START Data in this exercise

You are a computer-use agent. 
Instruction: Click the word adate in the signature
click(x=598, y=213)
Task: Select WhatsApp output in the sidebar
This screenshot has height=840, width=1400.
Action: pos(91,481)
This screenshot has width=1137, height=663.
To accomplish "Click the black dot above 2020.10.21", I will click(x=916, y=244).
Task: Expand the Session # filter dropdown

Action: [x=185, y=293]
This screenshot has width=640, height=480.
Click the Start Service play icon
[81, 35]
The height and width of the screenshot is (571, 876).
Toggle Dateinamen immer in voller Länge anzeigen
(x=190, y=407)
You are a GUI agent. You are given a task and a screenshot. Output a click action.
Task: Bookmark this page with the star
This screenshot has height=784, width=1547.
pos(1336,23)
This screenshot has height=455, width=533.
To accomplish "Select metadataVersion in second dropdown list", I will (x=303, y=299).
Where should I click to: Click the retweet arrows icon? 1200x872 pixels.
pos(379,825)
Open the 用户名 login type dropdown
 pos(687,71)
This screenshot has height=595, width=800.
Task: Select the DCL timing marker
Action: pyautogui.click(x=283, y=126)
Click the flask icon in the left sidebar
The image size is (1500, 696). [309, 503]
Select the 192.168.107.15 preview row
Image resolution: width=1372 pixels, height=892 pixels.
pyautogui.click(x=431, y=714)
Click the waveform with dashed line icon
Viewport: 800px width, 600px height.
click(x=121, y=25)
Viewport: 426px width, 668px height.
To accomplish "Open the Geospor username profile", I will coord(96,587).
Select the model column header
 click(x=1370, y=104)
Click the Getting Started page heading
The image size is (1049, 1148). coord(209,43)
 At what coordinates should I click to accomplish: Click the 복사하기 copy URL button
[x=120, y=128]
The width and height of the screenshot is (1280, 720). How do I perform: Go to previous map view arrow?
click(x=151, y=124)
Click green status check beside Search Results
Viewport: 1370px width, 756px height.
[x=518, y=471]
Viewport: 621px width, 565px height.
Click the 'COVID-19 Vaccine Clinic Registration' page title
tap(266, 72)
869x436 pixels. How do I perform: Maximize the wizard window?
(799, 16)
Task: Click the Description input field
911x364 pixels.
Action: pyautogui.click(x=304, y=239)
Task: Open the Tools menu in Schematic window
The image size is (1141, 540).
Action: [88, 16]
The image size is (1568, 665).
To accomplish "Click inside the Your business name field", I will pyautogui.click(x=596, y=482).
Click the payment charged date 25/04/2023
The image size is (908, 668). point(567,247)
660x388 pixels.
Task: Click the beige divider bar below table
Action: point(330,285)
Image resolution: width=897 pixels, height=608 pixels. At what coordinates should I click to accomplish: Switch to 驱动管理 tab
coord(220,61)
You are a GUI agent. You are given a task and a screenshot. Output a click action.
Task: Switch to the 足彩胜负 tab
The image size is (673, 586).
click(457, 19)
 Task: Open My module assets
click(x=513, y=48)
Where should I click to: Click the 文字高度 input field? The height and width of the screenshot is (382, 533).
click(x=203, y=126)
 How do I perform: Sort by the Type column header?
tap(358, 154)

END Data in this exercise

Assigned task: Return every line above where "with" appears.

Response to the exercise:
Task: Bookmark this page with the star
Click the waveform with dashed line icon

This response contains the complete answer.